Ce « Basara » est un vieux bazar à bazarder (qui remonte au début des années 90 !) et il serait hasardeux de s’y hasarder : ce ne serait en effet que du temps perdu. L’espèce d’histoire à la godille n’est qu’un vague post-apo (le Japon devenu un désert…) prétexte au manga féodal classique et typique, vu, déjà vu, vu et re-revu.
Et cela commence avec un « élu » (sic !) qui doit rassembler le peuple contre les oppresseurs dont le chef est bien entendu un méchant tyran très méchant et brutal… mais l’élu a une soeur jumelle et le dessin est tellement mal fait, tellement androgyne qu’on ne saurait les différencier…!

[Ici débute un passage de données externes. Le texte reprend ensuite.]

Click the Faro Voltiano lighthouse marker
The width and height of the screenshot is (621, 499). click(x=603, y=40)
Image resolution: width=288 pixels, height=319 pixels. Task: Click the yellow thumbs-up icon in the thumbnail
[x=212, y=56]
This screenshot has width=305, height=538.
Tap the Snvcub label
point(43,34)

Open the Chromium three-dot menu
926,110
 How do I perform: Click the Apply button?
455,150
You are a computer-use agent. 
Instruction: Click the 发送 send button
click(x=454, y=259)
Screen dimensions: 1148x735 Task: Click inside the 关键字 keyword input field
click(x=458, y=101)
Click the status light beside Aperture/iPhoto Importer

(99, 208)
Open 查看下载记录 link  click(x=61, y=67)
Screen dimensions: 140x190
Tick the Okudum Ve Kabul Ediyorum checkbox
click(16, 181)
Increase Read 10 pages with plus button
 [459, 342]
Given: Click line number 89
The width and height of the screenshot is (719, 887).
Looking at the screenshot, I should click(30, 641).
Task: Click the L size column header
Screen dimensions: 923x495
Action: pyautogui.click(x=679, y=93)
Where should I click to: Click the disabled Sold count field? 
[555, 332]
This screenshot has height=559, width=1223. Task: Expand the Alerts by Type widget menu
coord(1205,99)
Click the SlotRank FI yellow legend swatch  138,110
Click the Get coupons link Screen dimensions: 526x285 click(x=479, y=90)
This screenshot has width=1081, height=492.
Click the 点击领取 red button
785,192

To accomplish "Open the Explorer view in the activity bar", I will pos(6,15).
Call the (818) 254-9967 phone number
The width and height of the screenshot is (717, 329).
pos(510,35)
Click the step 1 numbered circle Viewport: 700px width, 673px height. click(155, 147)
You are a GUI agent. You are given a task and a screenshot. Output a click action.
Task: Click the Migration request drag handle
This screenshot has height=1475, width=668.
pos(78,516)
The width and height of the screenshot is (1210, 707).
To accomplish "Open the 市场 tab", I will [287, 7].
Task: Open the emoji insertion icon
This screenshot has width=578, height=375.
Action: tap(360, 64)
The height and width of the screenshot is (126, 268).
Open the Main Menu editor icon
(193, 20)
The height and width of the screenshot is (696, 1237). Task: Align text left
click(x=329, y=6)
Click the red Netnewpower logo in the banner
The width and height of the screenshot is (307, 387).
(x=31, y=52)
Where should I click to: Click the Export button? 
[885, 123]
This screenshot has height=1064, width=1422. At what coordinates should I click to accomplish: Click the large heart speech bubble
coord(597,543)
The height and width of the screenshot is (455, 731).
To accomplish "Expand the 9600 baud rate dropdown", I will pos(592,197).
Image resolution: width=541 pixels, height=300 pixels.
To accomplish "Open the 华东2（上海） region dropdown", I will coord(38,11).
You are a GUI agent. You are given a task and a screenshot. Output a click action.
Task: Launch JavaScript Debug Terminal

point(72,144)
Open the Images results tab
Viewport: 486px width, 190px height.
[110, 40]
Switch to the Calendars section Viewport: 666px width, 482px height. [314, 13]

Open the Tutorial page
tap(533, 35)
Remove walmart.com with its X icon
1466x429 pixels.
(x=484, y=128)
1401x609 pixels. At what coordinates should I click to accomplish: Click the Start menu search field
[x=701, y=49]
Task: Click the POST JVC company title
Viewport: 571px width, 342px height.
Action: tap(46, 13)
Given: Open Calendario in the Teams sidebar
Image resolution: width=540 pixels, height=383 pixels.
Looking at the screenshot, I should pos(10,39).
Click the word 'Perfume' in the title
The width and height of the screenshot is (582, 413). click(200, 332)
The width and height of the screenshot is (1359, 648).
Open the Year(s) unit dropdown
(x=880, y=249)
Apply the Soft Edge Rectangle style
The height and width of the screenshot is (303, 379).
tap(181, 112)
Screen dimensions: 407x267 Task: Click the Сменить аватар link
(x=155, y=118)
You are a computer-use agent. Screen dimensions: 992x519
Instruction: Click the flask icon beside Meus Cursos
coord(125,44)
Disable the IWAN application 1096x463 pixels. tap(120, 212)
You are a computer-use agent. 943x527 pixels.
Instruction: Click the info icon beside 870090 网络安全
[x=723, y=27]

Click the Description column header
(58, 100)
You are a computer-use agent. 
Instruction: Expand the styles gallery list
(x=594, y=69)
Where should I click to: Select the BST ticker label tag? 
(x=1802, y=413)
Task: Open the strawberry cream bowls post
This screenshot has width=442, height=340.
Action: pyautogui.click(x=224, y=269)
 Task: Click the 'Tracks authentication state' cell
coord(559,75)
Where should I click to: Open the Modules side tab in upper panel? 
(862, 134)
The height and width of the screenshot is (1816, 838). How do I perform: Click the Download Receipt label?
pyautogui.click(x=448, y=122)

Car en dehors de cette histoire niaise à la mords-moi-le-noeud, en dehors de cette stupidité ennuyeuse comme c’est pas permis, le pire de ce manga pourri concerne le dessin raté et confus mais aussi et surtout de mauvais goût : de grands yeux immenses, immensément ridicules et niaiseux !
Tout cela est si chiant et si navrant à la fois que le tout premier tome nous tombe littéralement des mains et qu’on marche dessus sans crier gare, qu’on s’essuie ensuite les pieds dessus, trouvant finalement que ce premier tome fait un très bon paillasson… finalement.